Gala Diaz Langou, executive director of the Center for the Implementation of Public Policies for Equity and Growth, told UPI that Argentina’s pension system operates under a pay-as-you-go model, meaning current pensions are funded by contributions from today’s workers.
“When fewer children are born, that means there will be fewer people of working age in the future supporting a larger elderly population,” Diaz Langou said.
Decades ago, many workers supported each retiree. Today, that ratio is shrinking rapidly. “If a family used to have four children who later contributed to the system and now has only one or none, that single worker must sustain a far more strained system through taxes and contributions,” she said.

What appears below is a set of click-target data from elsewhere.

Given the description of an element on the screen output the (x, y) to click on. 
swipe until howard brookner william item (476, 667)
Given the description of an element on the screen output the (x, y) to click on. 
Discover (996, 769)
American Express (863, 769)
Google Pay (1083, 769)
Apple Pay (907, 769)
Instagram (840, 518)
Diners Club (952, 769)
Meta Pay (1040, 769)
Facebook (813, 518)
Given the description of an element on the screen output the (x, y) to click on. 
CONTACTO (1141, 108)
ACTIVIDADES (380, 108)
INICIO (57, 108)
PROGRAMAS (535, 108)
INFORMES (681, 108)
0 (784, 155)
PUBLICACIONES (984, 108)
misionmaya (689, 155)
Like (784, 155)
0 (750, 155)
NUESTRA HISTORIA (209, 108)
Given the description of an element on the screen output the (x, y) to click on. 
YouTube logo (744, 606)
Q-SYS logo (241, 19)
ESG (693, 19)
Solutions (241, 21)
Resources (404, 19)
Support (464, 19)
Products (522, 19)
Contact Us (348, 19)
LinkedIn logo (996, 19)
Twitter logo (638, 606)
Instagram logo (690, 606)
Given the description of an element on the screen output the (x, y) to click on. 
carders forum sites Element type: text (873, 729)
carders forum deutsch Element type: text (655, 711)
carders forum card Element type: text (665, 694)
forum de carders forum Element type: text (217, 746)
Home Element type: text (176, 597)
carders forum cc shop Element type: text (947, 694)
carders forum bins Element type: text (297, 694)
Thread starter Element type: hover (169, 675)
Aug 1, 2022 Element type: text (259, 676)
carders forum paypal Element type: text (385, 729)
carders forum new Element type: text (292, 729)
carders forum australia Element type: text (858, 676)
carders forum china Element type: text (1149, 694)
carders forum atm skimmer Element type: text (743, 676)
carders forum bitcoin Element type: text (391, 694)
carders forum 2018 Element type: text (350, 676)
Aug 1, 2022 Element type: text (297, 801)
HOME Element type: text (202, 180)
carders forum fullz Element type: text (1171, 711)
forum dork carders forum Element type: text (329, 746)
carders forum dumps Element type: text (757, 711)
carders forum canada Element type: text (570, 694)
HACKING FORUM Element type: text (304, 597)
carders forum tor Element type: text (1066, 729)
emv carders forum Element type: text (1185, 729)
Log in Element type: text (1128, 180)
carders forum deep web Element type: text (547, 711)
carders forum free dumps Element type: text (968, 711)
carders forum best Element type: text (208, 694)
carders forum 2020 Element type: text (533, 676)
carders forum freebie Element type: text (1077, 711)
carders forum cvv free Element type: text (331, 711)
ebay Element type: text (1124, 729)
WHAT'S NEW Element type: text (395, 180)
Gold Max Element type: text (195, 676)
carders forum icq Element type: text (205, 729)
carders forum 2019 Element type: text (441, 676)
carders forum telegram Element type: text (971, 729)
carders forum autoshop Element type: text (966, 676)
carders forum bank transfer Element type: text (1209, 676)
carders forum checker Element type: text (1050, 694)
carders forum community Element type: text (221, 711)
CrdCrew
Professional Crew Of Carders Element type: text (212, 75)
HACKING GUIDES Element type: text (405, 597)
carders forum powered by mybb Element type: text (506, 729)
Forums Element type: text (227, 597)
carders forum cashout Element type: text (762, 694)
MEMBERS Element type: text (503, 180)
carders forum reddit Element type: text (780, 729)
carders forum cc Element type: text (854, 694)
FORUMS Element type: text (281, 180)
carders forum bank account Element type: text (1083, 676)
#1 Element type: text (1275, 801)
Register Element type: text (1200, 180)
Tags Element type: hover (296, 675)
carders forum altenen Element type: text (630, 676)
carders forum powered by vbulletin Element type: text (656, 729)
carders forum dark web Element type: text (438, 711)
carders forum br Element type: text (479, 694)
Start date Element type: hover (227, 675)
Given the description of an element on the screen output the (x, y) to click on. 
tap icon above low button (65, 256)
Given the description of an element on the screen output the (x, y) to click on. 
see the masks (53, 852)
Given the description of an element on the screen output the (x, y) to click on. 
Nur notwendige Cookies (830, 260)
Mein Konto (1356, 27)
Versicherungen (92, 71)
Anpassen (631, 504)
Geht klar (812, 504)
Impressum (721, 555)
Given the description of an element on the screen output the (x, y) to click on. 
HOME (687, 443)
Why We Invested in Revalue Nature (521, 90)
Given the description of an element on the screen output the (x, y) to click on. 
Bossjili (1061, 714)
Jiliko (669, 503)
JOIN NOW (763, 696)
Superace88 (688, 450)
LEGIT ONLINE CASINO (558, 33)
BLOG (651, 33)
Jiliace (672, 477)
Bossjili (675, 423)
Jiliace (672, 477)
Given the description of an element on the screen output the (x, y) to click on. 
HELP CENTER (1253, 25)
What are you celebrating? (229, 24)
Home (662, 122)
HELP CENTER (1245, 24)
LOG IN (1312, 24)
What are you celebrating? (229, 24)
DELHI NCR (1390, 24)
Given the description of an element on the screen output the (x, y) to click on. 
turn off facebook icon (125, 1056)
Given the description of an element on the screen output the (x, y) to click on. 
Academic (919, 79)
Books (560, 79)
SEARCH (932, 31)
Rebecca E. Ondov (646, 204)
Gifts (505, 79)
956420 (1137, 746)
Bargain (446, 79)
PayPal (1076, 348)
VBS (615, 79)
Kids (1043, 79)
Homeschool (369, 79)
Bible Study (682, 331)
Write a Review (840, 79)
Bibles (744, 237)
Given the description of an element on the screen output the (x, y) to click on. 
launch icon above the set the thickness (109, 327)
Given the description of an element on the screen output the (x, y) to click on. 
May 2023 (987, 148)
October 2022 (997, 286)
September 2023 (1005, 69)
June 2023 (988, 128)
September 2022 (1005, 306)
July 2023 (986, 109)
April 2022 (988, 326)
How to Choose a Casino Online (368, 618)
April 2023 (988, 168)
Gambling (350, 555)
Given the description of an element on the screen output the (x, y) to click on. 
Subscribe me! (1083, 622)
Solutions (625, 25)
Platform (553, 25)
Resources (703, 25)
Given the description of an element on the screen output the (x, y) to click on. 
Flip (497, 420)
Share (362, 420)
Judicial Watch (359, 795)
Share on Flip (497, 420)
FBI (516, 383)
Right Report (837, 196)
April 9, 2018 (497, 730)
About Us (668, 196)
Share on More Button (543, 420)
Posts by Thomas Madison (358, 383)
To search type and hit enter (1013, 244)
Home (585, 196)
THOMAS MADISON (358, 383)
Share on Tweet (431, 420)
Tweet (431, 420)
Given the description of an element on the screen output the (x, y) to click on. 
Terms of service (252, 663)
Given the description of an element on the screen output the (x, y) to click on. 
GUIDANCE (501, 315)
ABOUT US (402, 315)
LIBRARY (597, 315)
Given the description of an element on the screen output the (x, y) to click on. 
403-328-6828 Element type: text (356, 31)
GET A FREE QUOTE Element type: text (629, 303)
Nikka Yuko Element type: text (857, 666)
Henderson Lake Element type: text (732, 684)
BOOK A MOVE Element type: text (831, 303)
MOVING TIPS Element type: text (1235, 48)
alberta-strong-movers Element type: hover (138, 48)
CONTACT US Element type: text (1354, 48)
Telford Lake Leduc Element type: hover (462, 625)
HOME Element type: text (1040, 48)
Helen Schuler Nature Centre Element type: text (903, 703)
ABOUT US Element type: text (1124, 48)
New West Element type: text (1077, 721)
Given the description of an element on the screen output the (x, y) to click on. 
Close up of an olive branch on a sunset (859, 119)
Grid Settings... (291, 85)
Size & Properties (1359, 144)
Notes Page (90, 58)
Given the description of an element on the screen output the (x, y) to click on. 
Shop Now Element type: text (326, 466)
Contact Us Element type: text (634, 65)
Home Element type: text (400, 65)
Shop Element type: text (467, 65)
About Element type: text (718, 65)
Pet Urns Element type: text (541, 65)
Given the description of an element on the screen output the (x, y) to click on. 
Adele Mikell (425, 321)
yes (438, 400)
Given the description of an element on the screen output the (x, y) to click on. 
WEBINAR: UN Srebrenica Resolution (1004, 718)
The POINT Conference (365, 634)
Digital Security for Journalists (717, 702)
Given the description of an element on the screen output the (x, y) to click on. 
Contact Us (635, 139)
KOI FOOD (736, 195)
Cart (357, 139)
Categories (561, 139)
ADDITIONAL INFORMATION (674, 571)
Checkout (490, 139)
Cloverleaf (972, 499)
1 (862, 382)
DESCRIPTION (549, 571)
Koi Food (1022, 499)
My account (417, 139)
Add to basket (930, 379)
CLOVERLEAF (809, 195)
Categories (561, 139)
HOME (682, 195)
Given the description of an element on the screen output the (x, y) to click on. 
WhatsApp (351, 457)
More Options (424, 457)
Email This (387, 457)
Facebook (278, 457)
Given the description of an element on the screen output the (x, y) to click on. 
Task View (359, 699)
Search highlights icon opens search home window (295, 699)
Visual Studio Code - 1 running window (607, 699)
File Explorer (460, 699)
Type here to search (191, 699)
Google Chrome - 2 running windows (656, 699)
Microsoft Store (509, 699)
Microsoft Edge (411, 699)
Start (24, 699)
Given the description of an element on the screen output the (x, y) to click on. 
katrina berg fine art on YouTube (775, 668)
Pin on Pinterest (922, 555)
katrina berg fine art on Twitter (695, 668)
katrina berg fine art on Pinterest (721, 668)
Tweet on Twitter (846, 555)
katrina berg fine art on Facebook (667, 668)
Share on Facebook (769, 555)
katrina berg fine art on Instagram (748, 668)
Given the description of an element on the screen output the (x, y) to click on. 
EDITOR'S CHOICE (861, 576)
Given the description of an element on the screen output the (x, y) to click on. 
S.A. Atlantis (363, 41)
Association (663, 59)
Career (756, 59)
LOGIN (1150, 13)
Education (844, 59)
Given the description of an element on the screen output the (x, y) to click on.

Without changes, Diaz Langou warned of three risks: lower pensions, heavier tax pressure on workers or a larger deficit financed through debt or money issuance.
“Demographics do not determine everything, but they set the ground on which pension sustainability is decided,” she said.
She said the decline in births reflects a mix of factors.
“On one hand, there are positive structural changes such as greater access to education, especially for women, wider use of contraceptives and a sharp drop in teenage pregnancy. That explains part of the decline and it is good news,” she said.
Since 2014, Diaz Langou said, more troubling factors have emerged, including economic stagnation, job insecurity, difficulties accessing housing and rising uncertainty.
“Having children stopped being just an intimate decision and began to feel like a risky bet in a context where it is hard to imagine medium-term stability,” she said.
Motherhood and fatherhood are postponed or abandoned because material and symbolic conditions are lacking, Diaz Langou said. She added that at the individual level, a teenager who does not have children early gains opportunities, including more years of education, better access to jobs, greater economic autonomy and more freedom to shape a life project.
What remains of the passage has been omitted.